Wednesday, June 26, 2019

How did Neanderthals stay warm in caves without dying of smoke inhalation? Did they not live in caves as we perceive they had?

Joseph Layden
Joseph Layden, Author of The Unnamed Bears Favor
Some did live in caves but they lived outside in lodgings like homo sapiens as well. The Neanderthals seem to have been able to withstand extreme temperatures in Siberia without much clothes or fire. They are only thought to have worn shawls and are not known for sewing needles like the Late Paleolithic homo sapiens and Denisovans. However, they did make fire via chemistry by mixing several different substances together. It most mostly used for making glues and tars that scientists still find difficult to create today.
Some groups of people living today can withstand extreme temperatures. Australian Aborigines can sleep in drifts of snow with only a thin blanket. Peruvian Native Americans swim naked in freezing waters.
Neanderthals likely had extreme control over their body regulation, as evidenced by their tolerance for pain, evidenced in the study of their fossil injuries and how they healed.
They may also have been hairy or even furry. Though the genes for dark skin give us a date of 1.2 million years for hominins first losing their “fur,” the genetic sweep seems to have happened only in the Southern Hemisphere. In the Northern Hemisphere, genes for thick fur may have remained under positive selection until recent times. Even bare skinned Heidelberg moved north, absorbing their hairy cousins (Homo Antessessor), they would have found some Antessessor genes useful in the environment they’d evolved in.
Though it may seem counterintuitive, this could explain why a particular Neanderthal gene for hairlessness is found in many Asians, but in few Neanderthals themselves. Positive selection of hairlessness among the line leading to modern homo sapiens can also be seen as discrimination against “furry people.” Most of the archaic traits that survived were the ones that aren’t so superficially obvious.

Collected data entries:
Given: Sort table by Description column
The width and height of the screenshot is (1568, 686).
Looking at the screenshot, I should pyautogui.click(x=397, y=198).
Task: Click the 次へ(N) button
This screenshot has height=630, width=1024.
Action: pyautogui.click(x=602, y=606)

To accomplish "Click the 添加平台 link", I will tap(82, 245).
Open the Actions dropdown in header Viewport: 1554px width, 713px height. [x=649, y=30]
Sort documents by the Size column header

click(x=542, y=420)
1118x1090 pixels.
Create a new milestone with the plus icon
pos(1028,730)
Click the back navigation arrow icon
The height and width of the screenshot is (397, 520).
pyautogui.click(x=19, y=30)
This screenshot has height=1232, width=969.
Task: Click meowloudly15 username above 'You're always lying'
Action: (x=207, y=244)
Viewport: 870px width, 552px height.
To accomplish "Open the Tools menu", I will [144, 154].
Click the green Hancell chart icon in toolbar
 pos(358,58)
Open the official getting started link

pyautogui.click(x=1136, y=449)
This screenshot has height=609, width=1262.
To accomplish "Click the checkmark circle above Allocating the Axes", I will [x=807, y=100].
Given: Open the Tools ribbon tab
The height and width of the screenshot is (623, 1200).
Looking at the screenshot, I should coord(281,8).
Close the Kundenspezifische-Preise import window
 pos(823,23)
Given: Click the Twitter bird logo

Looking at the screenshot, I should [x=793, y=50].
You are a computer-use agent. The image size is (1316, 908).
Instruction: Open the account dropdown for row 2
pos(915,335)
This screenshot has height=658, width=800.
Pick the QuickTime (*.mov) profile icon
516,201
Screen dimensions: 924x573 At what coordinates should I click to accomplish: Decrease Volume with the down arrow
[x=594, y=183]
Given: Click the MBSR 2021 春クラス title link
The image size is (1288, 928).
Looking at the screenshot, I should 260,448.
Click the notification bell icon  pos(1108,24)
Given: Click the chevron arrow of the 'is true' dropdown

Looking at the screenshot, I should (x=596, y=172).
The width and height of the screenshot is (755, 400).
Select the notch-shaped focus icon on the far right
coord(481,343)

REQUIREMENT 1 :: From the text on Neanderthals, return word for word the passage that begins at the words "Though it may" and stops after "so superficially obvious.".
REQUIREMENT 2 :: According to the text on Neanderthals, what can Australian Aborigines do in extreme cold?
These records were taken from a different source than the text.

WRITTEN REPLY 1 ::
Though it may seem counterintuitive, this could explain why a particular Neanderthal gene for hairlessness is found in many Asians, but in few Neanderthals themselves. Positive selection of hairlessness among the line leading to modern homo sapiens can also be seen as discrimination against “furry people.” Most of the archaic traits that survived were the ones that aren’t so superficially obvious.

WRITTEN REPLY 2 :: They can sleep in drifts of snow with only a thin blanket.